Minnesota City Seeking Study of Toxic Chemical After Refinery Blast

City leaders in Duluth, Minnesota, are taking steps to ensure that residents will be safe following the upcoming reconstruction of a refinery that exploded in neighboring Superior, Wisconsin.

The Husky Energy oil refinery in Superior was rocked last April by a huge blast and fire.
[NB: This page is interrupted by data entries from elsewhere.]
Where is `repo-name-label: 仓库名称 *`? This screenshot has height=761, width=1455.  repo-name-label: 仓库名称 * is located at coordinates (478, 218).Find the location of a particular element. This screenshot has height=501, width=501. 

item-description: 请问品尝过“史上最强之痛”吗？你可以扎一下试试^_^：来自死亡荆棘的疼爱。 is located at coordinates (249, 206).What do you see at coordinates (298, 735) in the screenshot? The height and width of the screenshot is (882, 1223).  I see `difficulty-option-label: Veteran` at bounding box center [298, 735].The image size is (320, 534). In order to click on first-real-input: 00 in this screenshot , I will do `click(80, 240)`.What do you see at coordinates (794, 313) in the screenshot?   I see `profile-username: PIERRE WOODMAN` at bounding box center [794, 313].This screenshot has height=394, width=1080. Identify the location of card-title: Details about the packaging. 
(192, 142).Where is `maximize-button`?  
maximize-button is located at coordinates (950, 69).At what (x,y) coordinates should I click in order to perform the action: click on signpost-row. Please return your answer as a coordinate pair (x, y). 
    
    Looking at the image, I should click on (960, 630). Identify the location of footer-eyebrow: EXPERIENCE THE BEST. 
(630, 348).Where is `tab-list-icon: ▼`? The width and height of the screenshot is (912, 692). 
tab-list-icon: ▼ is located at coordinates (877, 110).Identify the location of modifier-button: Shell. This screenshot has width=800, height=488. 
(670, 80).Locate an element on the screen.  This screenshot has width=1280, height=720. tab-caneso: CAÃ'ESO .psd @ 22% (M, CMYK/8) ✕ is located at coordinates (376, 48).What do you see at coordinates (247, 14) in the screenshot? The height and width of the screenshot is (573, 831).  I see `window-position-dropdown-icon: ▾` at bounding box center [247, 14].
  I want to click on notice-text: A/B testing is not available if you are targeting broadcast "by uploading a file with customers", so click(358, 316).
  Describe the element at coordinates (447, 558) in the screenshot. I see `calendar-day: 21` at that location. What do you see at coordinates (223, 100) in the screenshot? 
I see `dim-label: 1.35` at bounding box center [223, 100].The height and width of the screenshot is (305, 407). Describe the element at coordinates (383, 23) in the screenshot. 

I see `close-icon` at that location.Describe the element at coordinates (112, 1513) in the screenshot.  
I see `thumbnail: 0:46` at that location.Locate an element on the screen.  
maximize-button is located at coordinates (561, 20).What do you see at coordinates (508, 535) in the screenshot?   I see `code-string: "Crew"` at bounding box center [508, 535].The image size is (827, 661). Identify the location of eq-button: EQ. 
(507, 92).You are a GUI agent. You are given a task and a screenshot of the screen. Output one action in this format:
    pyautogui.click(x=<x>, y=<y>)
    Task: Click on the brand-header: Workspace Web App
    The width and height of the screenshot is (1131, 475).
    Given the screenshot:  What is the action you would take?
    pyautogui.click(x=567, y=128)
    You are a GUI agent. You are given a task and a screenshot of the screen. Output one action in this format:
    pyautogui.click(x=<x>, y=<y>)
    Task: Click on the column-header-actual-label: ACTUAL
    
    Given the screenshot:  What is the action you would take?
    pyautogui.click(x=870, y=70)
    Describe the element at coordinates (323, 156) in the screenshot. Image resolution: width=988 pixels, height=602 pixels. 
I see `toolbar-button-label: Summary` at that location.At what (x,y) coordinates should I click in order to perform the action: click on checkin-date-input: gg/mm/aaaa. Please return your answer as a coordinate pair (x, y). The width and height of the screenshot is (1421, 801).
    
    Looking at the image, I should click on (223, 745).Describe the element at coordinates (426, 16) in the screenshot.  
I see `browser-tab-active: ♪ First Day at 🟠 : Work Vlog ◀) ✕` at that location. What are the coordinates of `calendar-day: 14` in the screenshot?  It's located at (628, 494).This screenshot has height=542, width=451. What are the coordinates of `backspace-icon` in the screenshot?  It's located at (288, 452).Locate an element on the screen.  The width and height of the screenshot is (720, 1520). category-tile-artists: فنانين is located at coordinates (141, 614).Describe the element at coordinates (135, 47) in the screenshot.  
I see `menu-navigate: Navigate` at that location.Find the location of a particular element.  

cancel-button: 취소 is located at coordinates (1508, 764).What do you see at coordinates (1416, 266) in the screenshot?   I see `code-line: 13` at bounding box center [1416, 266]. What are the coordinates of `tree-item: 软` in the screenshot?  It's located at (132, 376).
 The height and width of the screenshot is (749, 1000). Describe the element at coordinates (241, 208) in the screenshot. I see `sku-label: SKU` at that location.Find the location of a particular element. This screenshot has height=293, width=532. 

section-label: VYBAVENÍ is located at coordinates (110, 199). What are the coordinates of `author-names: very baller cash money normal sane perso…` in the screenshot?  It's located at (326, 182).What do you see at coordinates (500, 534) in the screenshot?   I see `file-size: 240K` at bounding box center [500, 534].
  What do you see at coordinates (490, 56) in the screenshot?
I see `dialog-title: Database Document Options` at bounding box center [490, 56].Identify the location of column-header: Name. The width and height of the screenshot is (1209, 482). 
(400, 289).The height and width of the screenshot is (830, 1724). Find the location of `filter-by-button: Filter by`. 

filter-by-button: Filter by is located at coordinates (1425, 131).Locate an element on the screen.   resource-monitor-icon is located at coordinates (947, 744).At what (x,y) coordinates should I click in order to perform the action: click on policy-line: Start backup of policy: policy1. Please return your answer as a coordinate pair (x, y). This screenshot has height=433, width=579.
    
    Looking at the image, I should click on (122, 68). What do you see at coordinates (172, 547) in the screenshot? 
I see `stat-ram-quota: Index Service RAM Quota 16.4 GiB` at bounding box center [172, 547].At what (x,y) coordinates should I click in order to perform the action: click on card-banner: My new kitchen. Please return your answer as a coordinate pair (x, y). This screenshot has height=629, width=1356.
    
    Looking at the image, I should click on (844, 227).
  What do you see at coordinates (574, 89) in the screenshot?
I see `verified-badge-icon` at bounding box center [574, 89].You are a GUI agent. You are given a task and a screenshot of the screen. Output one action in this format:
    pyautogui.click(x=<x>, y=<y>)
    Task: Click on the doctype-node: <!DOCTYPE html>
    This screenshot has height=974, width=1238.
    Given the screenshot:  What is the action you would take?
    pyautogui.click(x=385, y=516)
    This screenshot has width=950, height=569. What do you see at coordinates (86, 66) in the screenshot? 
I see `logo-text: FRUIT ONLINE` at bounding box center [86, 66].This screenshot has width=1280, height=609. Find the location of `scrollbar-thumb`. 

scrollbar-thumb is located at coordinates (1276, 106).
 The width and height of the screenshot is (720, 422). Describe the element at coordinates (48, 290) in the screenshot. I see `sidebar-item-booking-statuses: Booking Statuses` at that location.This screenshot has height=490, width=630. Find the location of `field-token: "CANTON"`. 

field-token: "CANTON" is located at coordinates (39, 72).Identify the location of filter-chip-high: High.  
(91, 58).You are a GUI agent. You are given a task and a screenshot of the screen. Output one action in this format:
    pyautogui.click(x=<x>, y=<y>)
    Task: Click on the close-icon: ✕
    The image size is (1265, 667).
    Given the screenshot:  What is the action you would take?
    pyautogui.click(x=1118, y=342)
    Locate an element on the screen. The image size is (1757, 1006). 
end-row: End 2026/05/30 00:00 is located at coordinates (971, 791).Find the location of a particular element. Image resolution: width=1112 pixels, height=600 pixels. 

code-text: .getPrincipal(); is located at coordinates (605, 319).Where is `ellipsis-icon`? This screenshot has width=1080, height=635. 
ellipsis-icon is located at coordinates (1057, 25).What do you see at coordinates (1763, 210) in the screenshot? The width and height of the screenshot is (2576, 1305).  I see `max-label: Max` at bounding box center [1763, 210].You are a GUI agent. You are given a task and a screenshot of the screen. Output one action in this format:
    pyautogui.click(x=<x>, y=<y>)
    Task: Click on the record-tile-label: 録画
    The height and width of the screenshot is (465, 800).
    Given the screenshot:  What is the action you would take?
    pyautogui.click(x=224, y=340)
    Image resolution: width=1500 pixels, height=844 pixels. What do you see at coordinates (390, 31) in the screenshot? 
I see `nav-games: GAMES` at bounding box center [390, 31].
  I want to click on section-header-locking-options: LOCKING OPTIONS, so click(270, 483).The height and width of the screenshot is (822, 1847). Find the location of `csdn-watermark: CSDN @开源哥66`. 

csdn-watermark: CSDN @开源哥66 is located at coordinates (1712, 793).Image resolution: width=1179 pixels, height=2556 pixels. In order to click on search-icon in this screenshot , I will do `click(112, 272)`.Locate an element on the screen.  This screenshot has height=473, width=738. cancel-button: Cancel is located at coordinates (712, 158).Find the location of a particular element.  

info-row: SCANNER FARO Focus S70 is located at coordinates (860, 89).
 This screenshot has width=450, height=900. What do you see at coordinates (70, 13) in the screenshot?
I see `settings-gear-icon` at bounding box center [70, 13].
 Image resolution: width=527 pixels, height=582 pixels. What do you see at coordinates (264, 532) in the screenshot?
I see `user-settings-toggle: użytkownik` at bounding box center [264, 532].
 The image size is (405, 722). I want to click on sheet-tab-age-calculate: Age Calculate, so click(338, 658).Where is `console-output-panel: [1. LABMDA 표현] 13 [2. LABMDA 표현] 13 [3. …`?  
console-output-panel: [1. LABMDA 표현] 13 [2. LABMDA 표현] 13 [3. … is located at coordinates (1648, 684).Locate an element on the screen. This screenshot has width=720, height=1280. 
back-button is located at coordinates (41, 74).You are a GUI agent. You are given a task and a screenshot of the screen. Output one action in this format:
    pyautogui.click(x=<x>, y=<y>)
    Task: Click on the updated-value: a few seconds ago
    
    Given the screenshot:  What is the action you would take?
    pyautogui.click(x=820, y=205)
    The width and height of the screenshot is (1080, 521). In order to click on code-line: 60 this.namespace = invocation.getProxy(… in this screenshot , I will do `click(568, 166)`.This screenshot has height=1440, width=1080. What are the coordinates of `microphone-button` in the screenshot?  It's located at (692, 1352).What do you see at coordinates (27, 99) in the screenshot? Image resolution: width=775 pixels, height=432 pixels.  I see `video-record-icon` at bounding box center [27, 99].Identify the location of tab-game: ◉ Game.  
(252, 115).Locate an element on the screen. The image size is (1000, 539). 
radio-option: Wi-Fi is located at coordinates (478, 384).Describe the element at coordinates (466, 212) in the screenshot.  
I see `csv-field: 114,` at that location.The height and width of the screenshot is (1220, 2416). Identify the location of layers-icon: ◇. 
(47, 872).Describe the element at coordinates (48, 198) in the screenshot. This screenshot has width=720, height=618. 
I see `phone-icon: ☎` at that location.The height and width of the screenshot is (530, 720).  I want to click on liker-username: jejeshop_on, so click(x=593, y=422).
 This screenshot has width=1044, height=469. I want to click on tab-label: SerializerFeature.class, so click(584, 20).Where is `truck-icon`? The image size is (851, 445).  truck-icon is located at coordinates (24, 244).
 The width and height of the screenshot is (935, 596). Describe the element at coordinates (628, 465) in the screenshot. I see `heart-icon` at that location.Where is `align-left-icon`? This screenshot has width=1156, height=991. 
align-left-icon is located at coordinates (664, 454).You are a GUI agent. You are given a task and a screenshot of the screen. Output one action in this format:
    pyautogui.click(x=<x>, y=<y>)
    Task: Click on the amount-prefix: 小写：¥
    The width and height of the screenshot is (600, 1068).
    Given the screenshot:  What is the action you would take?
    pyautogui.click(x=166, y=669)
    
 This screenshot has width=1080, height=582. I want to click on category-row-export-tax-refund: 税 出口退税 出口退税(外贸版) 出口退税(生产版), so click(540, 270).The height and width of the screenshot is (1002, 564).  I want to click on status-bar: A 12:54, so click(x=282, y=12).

The flying shrapnel narrowly missed a tank of hydrogen fluoride, a toxic chemical that can be deadly if inhaled.

Mel Duvall, a spokesman for Husky, noted in April that the rebuilt refinery will still use hydrogen fluoride after an examination determined that “alternatives were not commercially viable or introduced significant risks for the Superior Refinery.” The reconstruction will cost more than $400 million, Duvall said.

Duluth Mayor Emily Larson called Husky’s choice to proceed with the use of hydrogen fluoride “unacceptable,” although she recognized her lack of authority to stop the company from moving forward with its plans.

“I do have a way to help impact whether or not the industry is going to continue to be supported in making that choice,” she said.

Superior Mayor Jim Paine also rebuked Husky for its plan to still use hydrogen fluoride. Duluth and Superior lie adjacent to each other on the southwestern tip of Lake Superior, separated only by the mouth of the St. Louis River.

The Duluth City Council will vote Monday on a resolution that would ask the Environmental Protection Agency to examine hydrogen fluoride usage at the Husky refinery, the Minnesota Public Radio News reported.

The U.S. Chemical Safety Board, the agency that investigated the Husky refinery blast, asked the EPA in April to update its last analysis of hydrogen fluoride usage, which was completed in 1993.

“People are afraid. They are afraid of this toxic chemical in their midst, afraid of the potential for it to be released,” said Kristen Kulinowski, the provisional executive authority of the safety board.

Industry and government, she added, “need to do everything that we can to ensure that people remain safe in the shadows of these dangerous refineries.”

The EPA has yet to respond to the safety board’s request.

Paine said he wants Husky to build the safest oil refinery possible.

“The refinery still remains an important part of the economy in the city of Superior, and a lot of us over here very much support its operation,” he said. “Safety is our first priority, but we still support an operating refinery as well.”